The report said that historically the peak of a shock lasted for 6-7 months and that oil price shock is concentrated in particular years and is not broad based, in which FY07-16 was unusually volatile.
Short‑run correlations between oil and wholesale prices (WPI, especially WPI‑Fuel) are strong, the report said, adding that CPI showed a weaker direct link because fuel has lower CPI weight and governments often absorb retail fuel shocks.
RBI Governor Sanjay Malhotra said that if the Middle East conflict continues, India may be forced to raise petrol and diesel prices due to the soaring cost of crude oil in the global market.
The RBI Governor highlighted that rising energy prices due to the Iran war are testing India's flexible inflation targeting, necessitating potential policy intervention by the Reserve Bank. The central bank's next monetary policy meeting is slated for June 5, when it will take a call on key interest rates, which it has left untouched to promote economic growth.
The Governor indicated that raising retail fuel prices is "a matter of time" if the West Asia crisis persists, which in turn would lead to an increase in transportation costs and inflation.
A report from Crisil Ratings said that Brent crude is expected to average $90‑95 per barrel in FY27, roughly 32 per cent higher year‑on‑year.
— IANS
Reader Comments
The report says historical spikes don't permanently affect GDP or inflation, but what about the common man? Every time petrol prices go up, transportation costs rise, and that hits household budgets directly. We're already paying so much at the pump. 😤 Hope the government has some cushioning measures ready.
Interesting analysis from the Bank of Baroda. The autoregressive distributed lag model approach sounds rigorous. However, the RBI governor's comments about "a matter of time" before retail fuel prices rise suggest we should be cautious. If crude stays at $90-95 per barrel as Crisil projects, India's import bill will swell significantly.
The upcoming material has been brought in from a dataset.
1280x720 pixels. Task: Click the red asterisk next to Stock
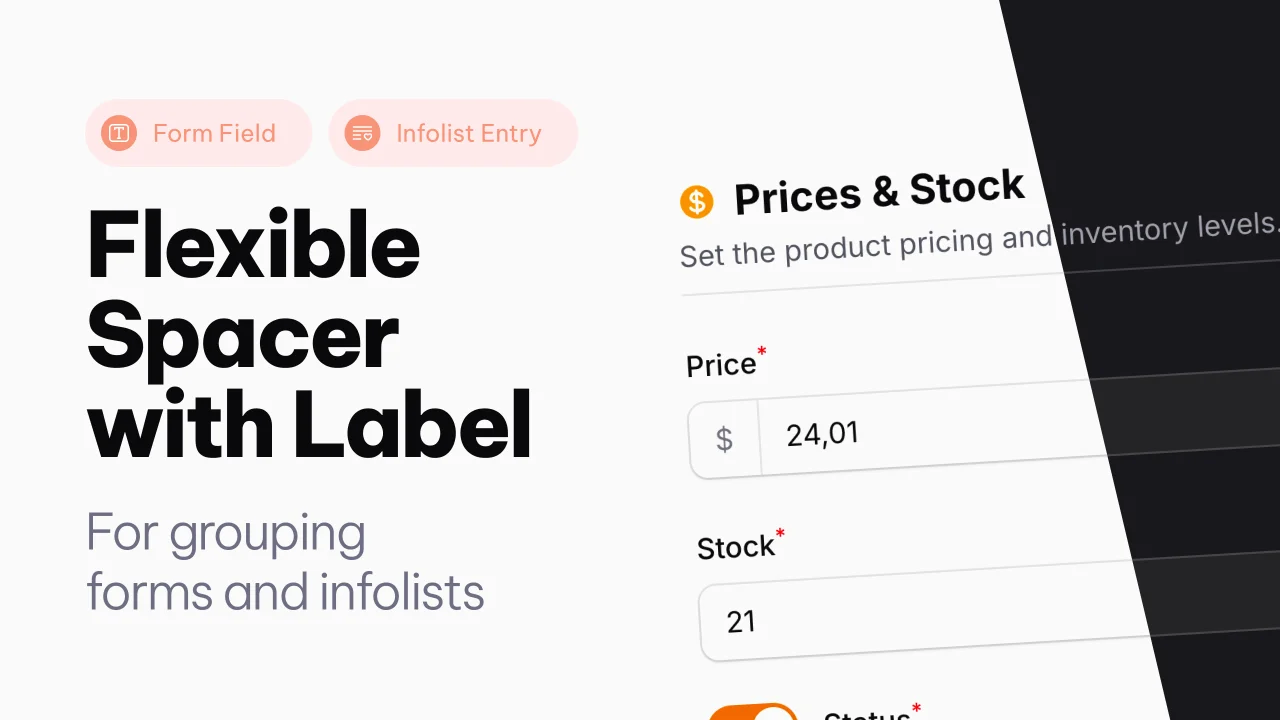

Historical data is reassuring, but the key question is: will the government pass on the full burden to consumers? In the past, they often absorbed shocks through excise duty cuts or subsidies. With fiscal deficit targets, that might be harder this time. The June 5 RBI meeting will be crucial 🤞
As someone who analyzes macroeconomic data, I appreciate the long-term perspective. But the short-term pain is real — the report acknowledges correlation between oil and WPI-fuel is strong. For businesses already dealing with input cost pressures, another oil shock could narrow margins considerably. Let's hope diplomacy works in the Middle East.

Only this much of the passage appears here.